Data excerpts

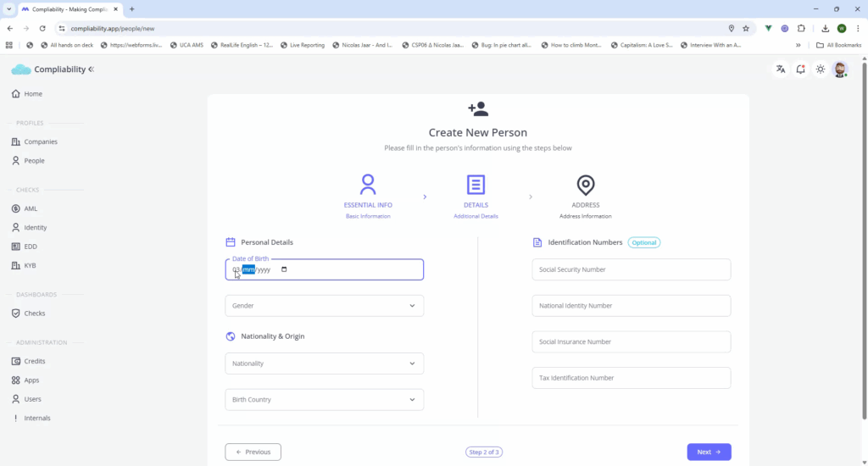Image resolution: width=868 pixels, height=466 pixels.
Task: Open the translate language icon
Action: 780,69
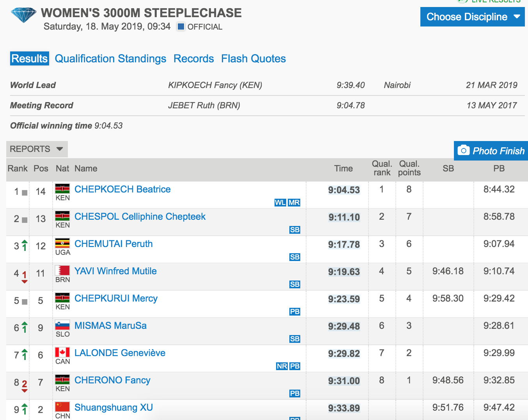The image size is (528, 420).
Task: Select the Flash Quotes tab
Action: [253, 58]
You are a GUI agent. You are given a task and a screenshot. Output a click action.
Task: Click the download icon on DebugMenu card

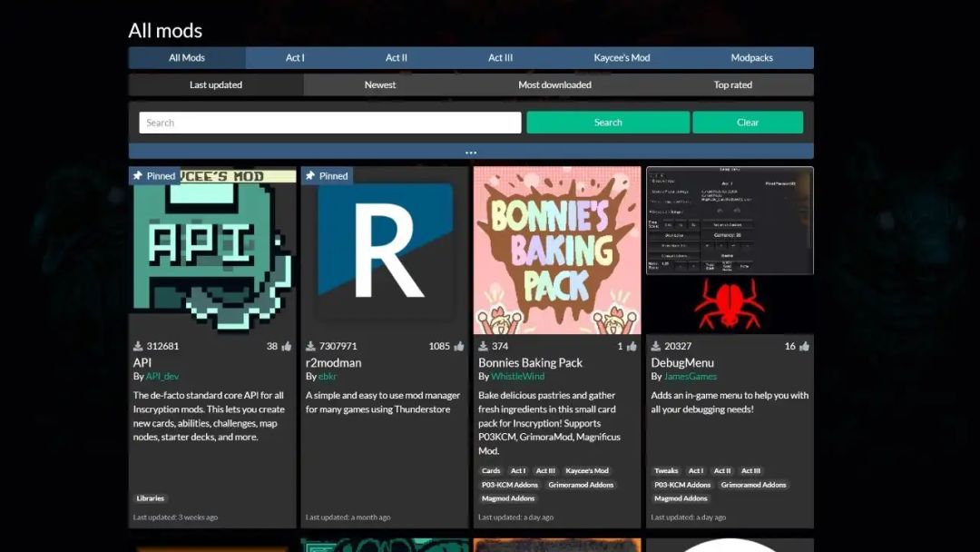pyautogui.click(x=655, y=346)
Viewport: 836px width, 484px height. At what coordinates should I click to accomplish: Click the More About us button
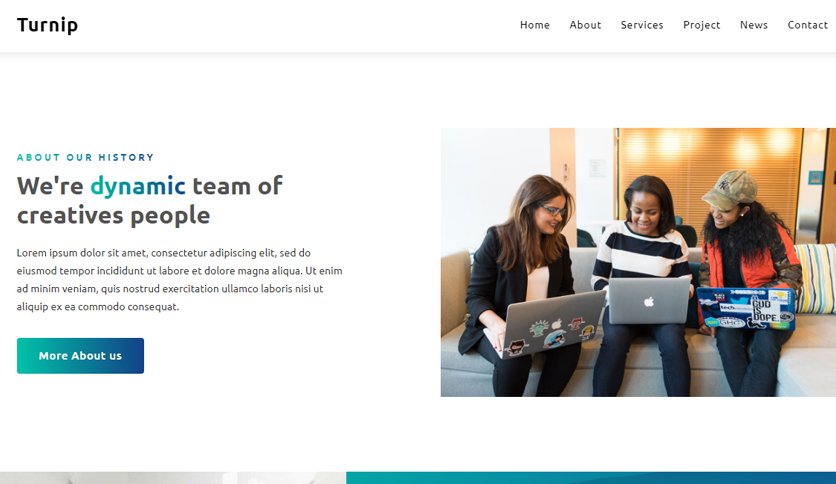(x=80, y=356)
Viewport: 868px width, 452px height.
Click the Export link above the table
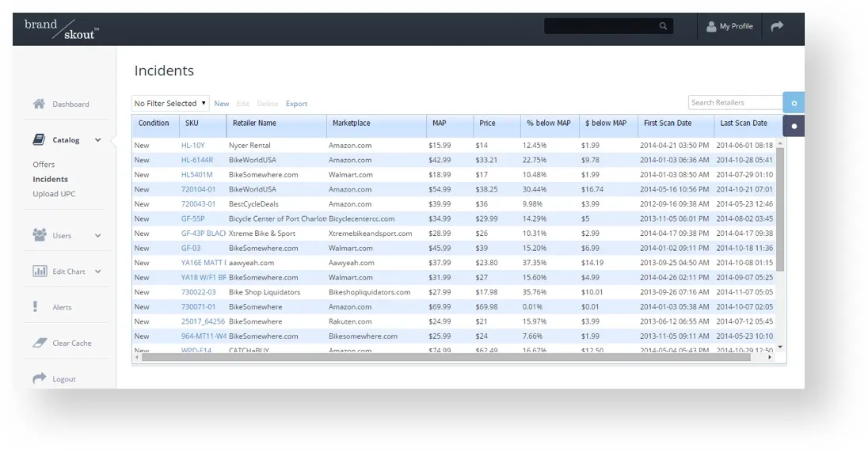[x=296, y=104]
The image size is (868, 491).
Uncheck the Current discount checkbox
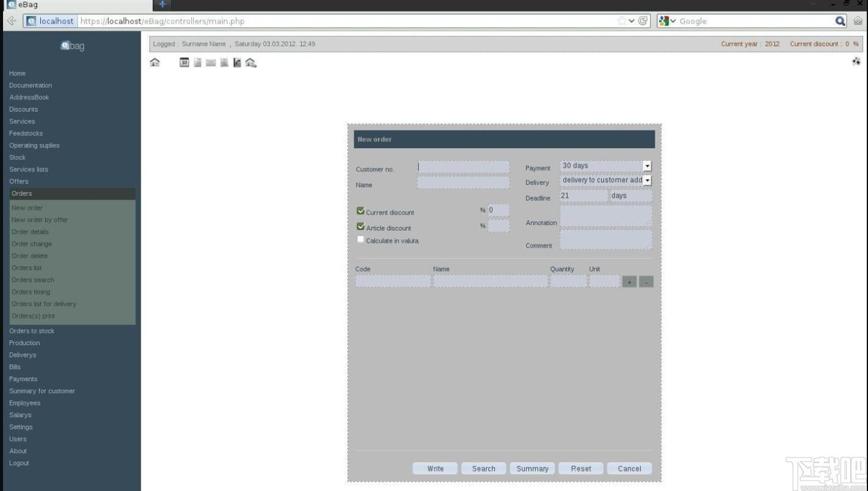tap(360, 211)
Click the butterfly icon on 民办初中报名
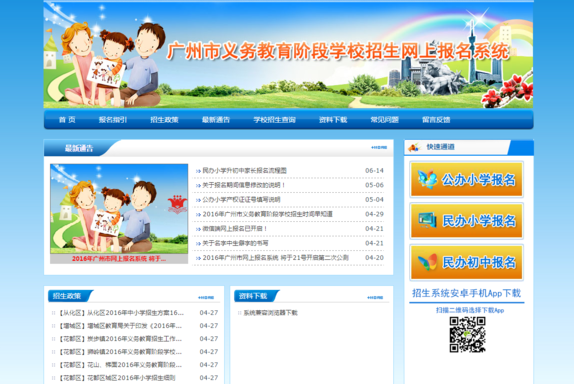The image size is (574, 384). point(428,262)
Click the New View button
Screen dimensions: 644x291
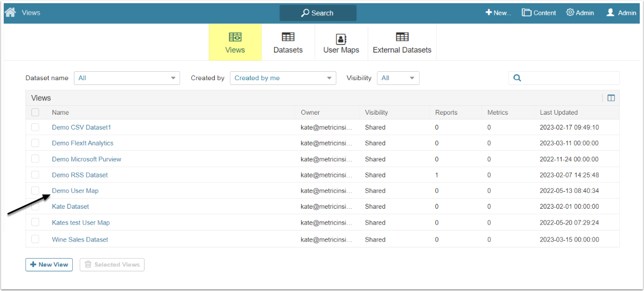tap(49, 264)
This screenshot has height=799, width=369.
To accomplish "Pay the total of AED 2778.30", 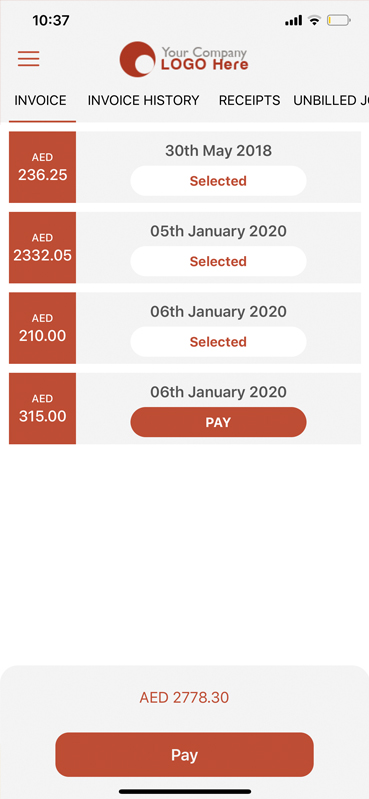I will (184, 755).
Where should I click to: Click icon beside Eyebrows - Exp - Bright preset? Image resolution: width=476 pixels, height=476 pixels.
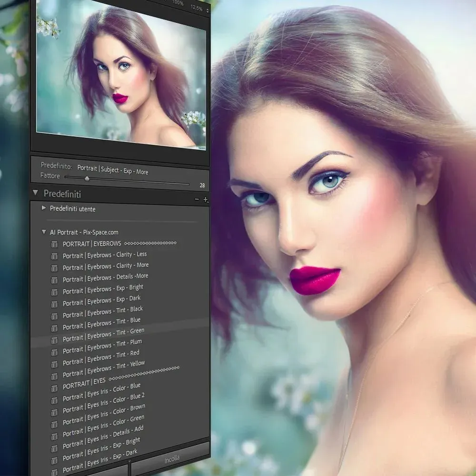[54, 292]
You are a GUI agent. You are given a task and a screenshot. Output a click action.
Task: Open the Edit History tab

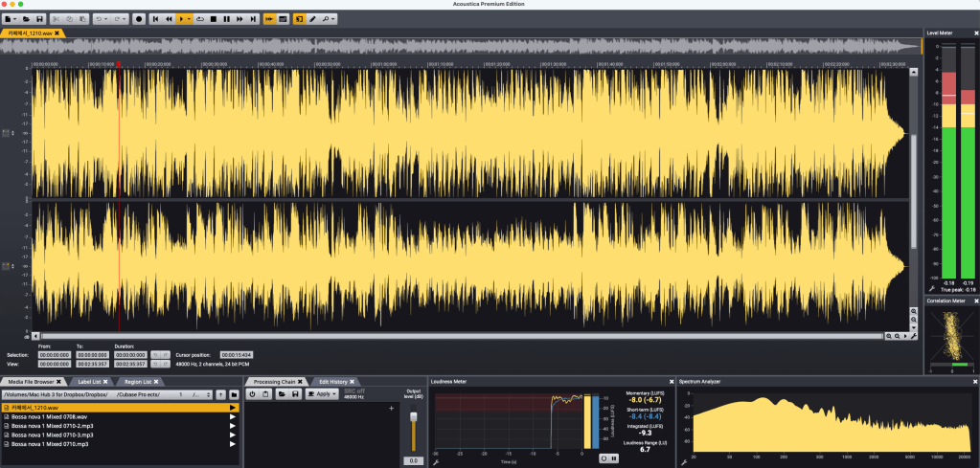pyautogui.click(x=336, y=381)
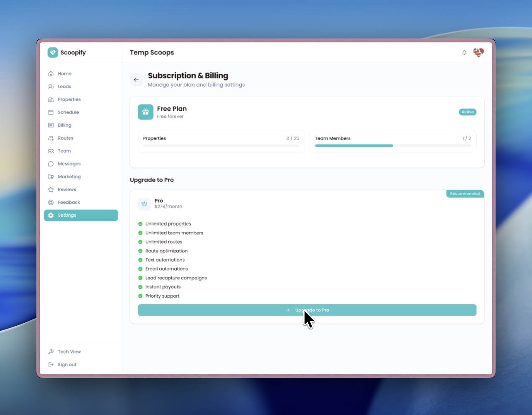The height and width of the screenshot is (415, 532).
Task: Click the Marketing megaphone icon
Action: [x=51, y=176]
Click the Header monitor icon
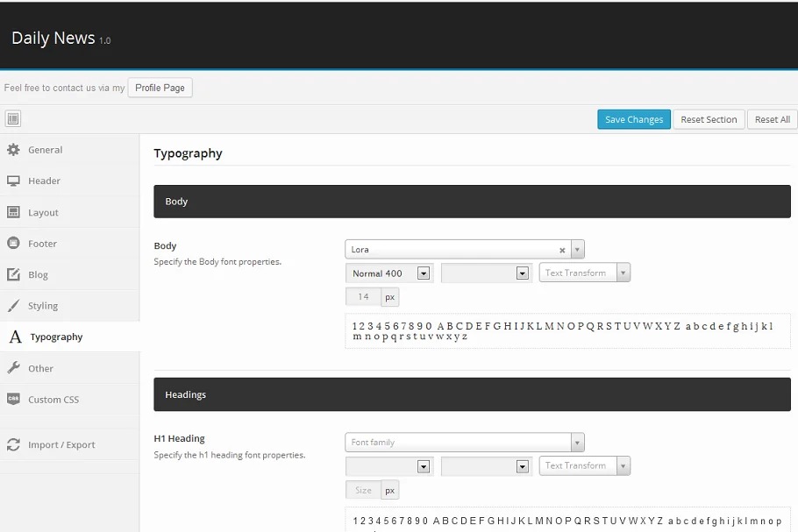798x532 pixels. 13,181
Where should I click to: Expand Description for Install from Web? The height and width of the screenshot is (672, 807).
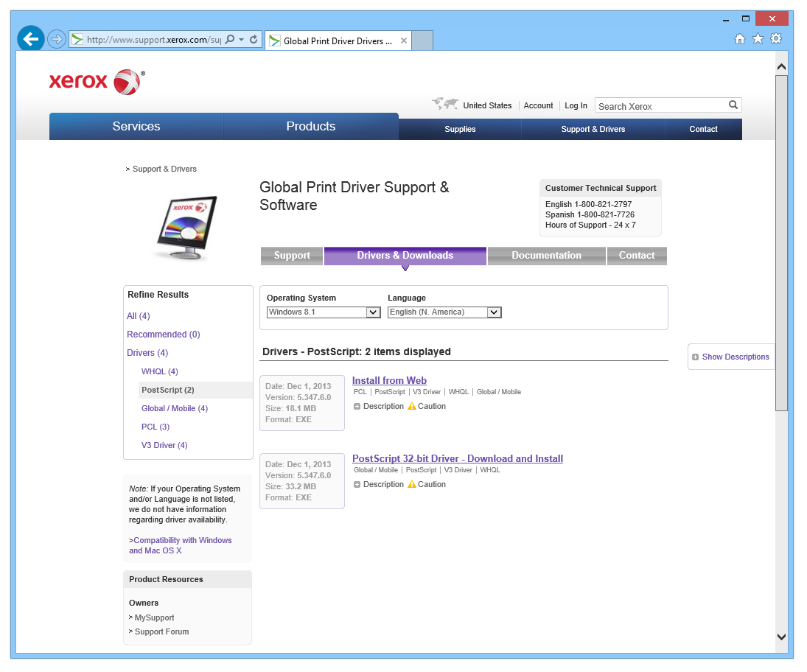[x=379, y=406]
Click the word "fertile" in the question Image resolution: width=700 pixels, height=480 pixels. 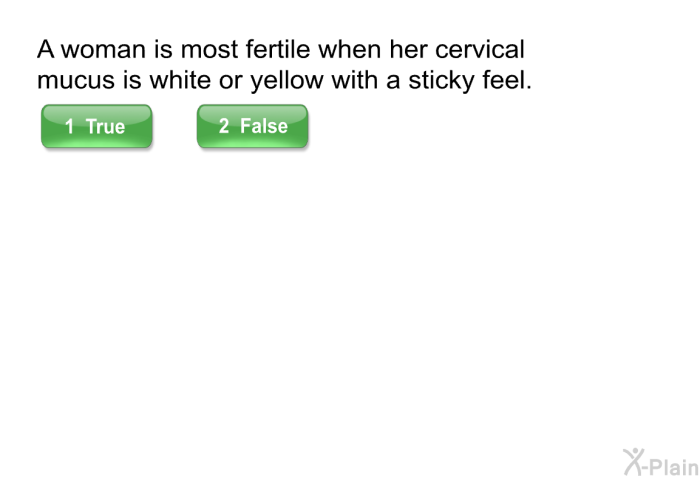pos(277,49)

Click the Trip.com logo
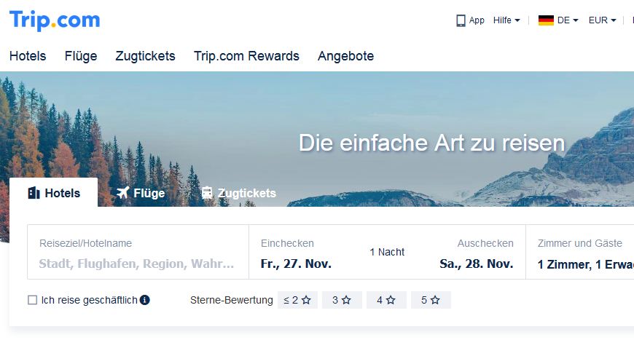click(x=55, y=20)
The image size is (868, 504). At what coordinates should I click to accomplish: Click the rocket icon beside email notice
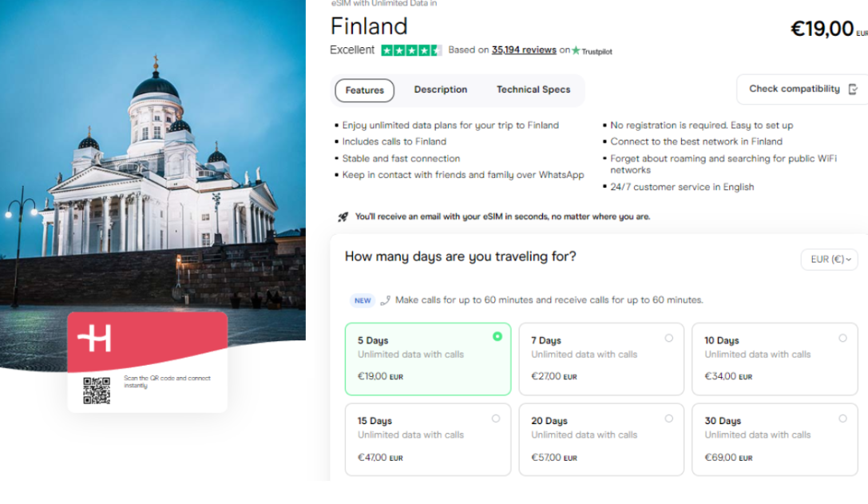(x=343, y=216)
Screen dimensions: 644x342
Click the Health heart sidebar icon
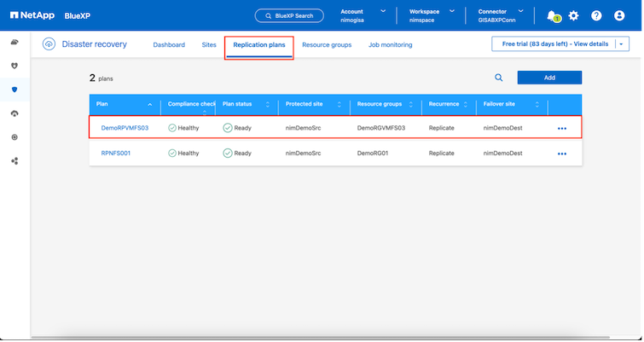tap(15, 65)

Aim of the exercise
What you return should be the exact lines from the one containing "Screen dimensions: 644x342" through the end of the listing above, both included, minus any pictures.

Reply to the exercise
Screen dimensions: 644x342
Click the Health heart sidebar icon
tap(15, 65)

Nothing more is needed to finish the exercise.